Longitudinal data was analyzed by performing BMI or diversity grouped pairwise comparisons without controlling for any covariates. This approach adopted a participant-specific control strategy, utilizing each unique participant as their own control. By doing so, we aimed to minimize potential confounding effects stemming from unaccounted variables. The use of participant-specific controls helped to account for individual-level variability and fluctuations over time.

To predict associative outcomes, several stepwise multiple logistic regression models were tested for clinical features, immunological features, and qPCR results that were identified by Wilcoxon Rank-Sum tests followed by multiple testing corrections (FDR-adjusted p < 0.01). In the order identified by stepwise analysis, we applied a multivariate statistical approach known as path analysis to carry out the predictive analysis. Specifically, we utilized the lavaan R package for latent variable analysis, accommodating for independent variables in one equation that may be potential dependent variables in another.
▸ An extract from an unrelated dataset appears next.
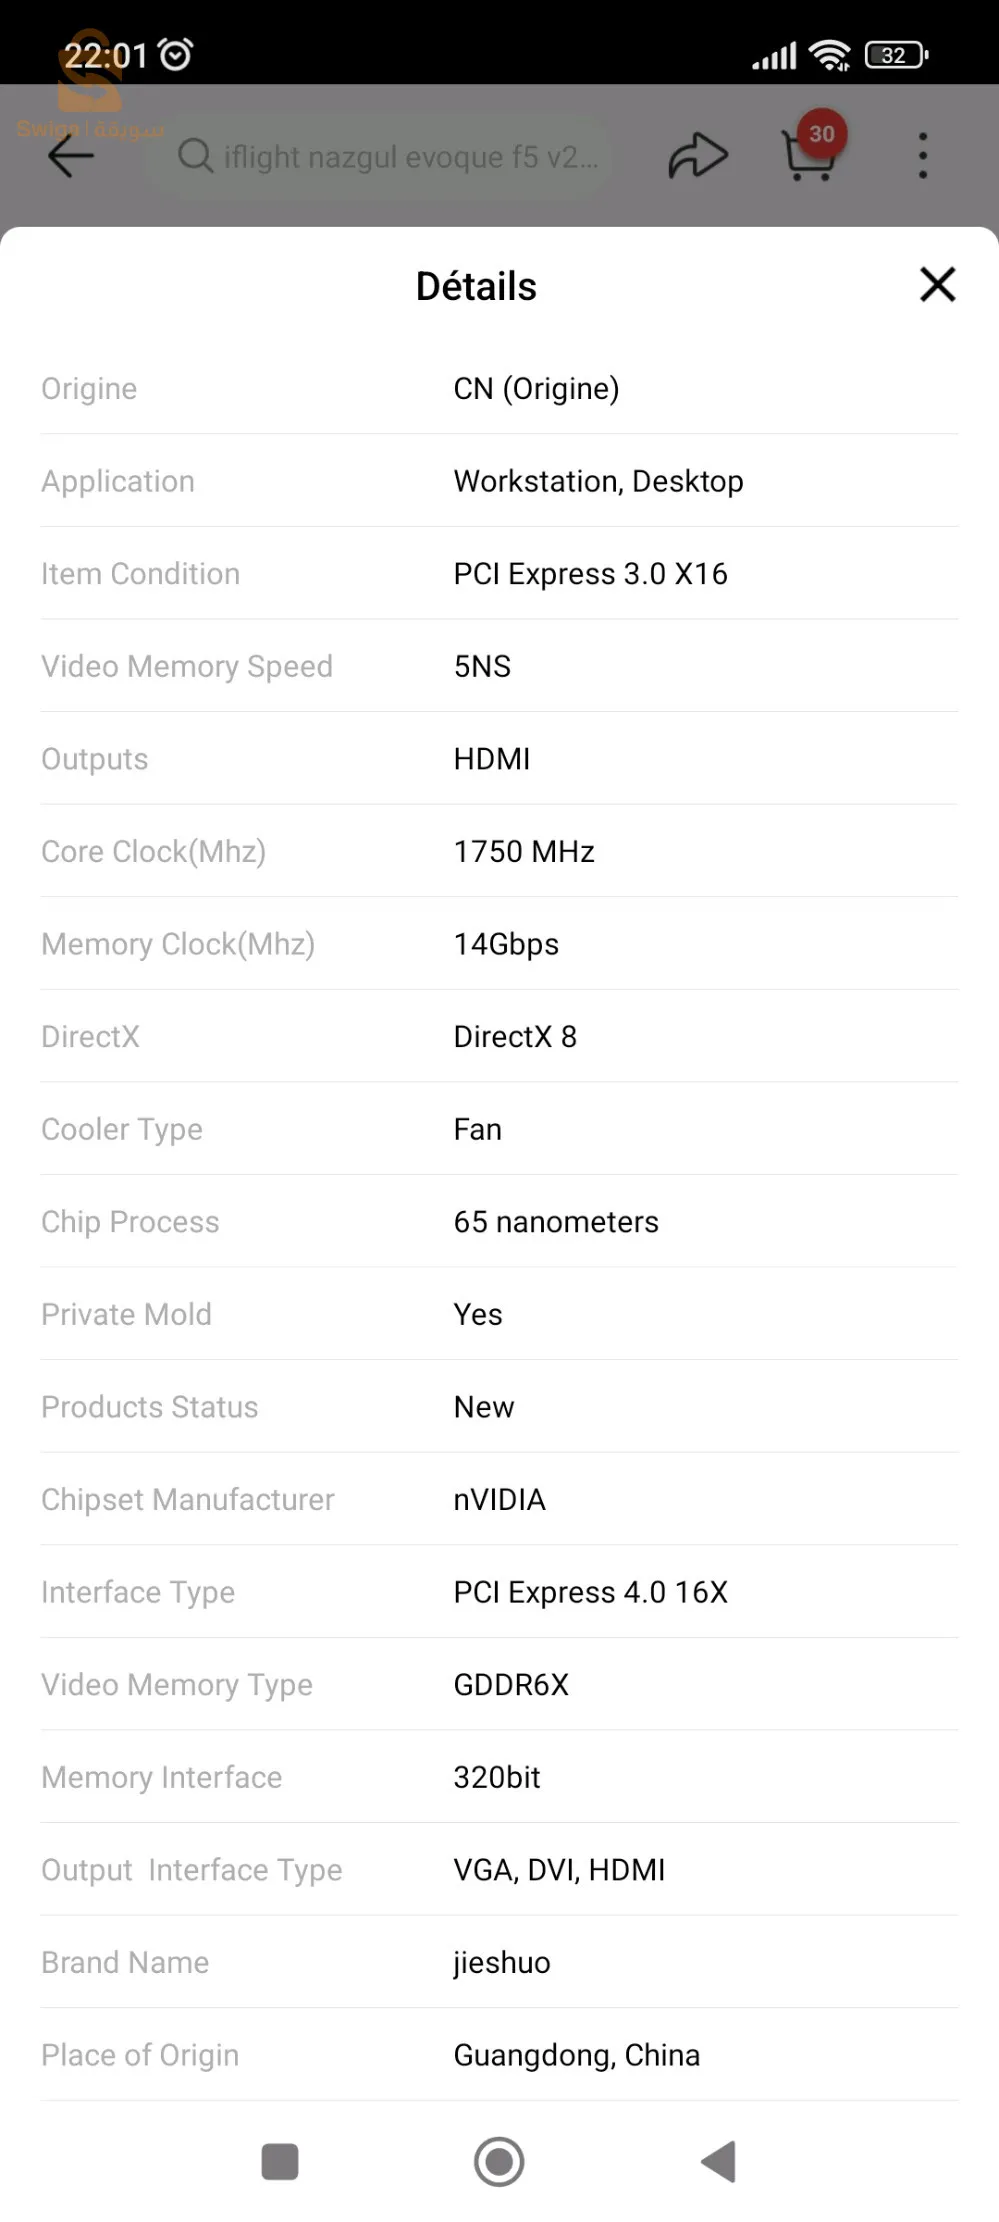Open the three-dot overflow menu

pos(922,156)
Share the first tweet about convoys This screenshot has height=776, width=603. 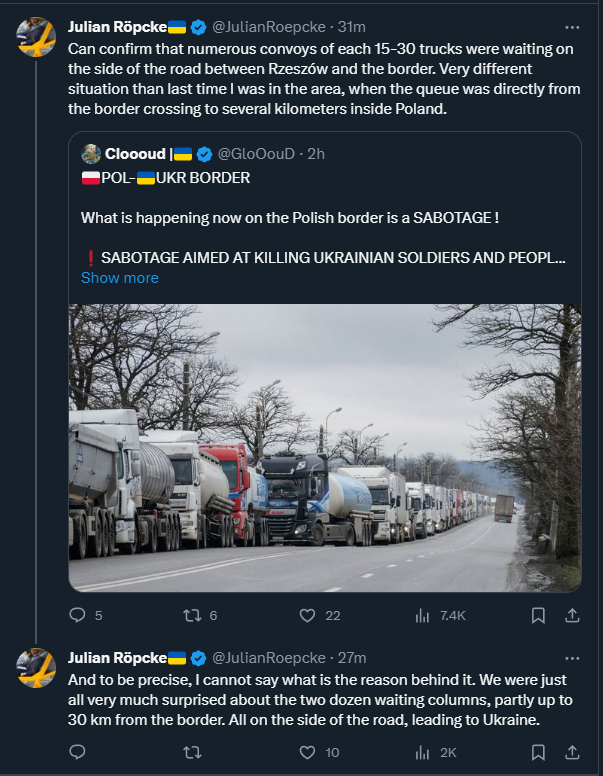tap(572, 616)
The mediation analysis was conducted using the Lavaan R package, commonly used for structural equation modeling and analysis45. Our analysis involved the estimation of three simultaneous sets of regression equations that model the direct effect, mediator effect, indirect effect, and total effect by accounting for residual errors.

A t-test was performed to assess the similarity between the overall (n = 48) and rarefied (n = 42) gut microbiome datasets. Correlation analysis was used to assess the association between the relative abundance of the gut microbiome and BMI. Moreover, path analysis was used to shape the research question of how differences in BMI impact PASC.
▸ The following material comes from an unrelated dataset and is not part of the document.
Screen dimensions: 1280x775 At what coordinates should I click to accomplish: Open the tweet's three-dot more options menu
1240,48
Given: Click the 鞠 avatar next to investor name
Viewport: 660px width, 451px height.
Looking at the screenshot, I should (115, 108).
Ingenuity pathway analysis (IPA)

The differential expression of cytokines, chemokines, and growth factors was used as an input for the Ingenuity Pathway Analysis (IPA) (Qiagen, United States). The core analysis module in IPA was used to deduce differentially regulated canonical pathways, upstream regulators, diseases and biological functions, and novel gene networks based on Fisher’s exact test (p-value cutoff at 0.05).
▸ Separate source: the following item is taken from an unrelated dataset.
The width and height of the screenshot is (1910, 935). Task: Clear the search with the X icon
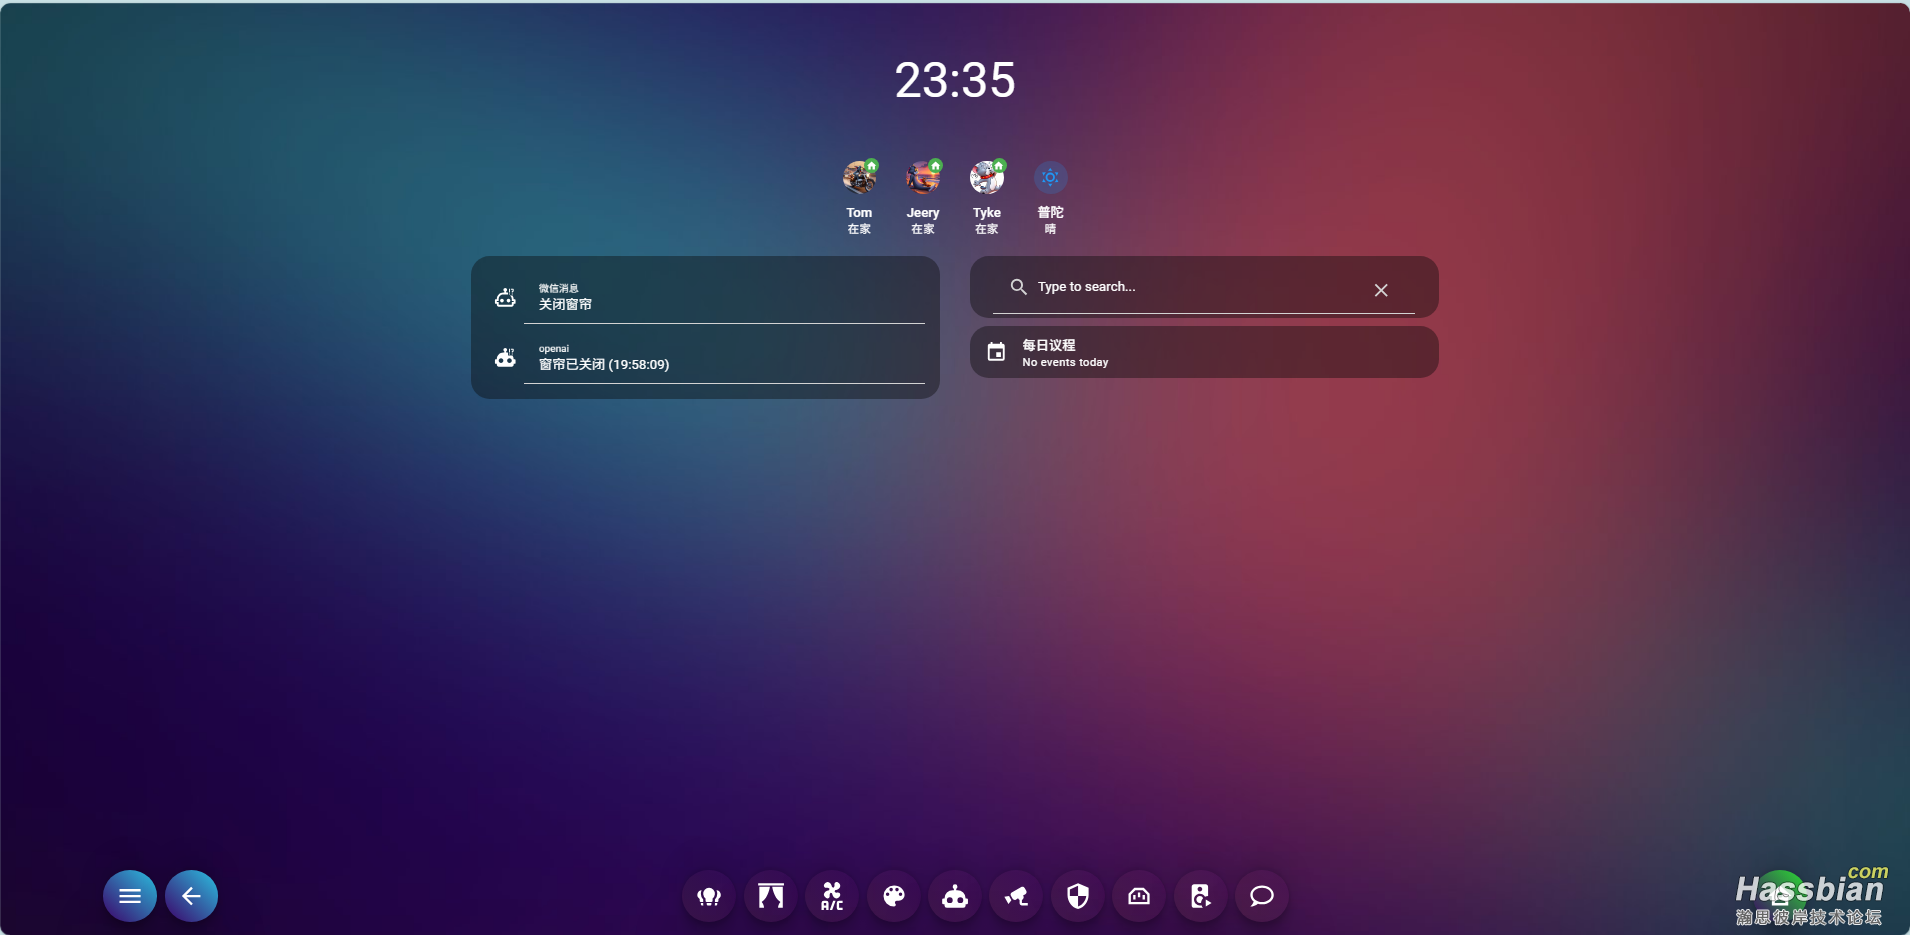coord(1381,290)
SARS‐CoV‐2 surrogate virus neutralization test (sVNT)

The surrogate virus neutralization test (GenScript, NJ, USA) is a blocking ELISA that mimics the virus neutralization process, detecting circulating neutralizing SARS‐CoV‐2 antibodies that block the interaction between the RBD and ACE2 on the cell surface receptor of the host. The test was isotype- and species-independent. Plasma samples were diluted 10 × with sample dilution buffer and assayed according to the GenScript protocol. The absorbance of the sample was inversely dependent on the titer of the anti-SARS-CoV-2 neutralizing antibodies.

Statement of ethics

This study and its protocol were approved by the University of Hawaiʻi Office of Research Compliance 2019-00376.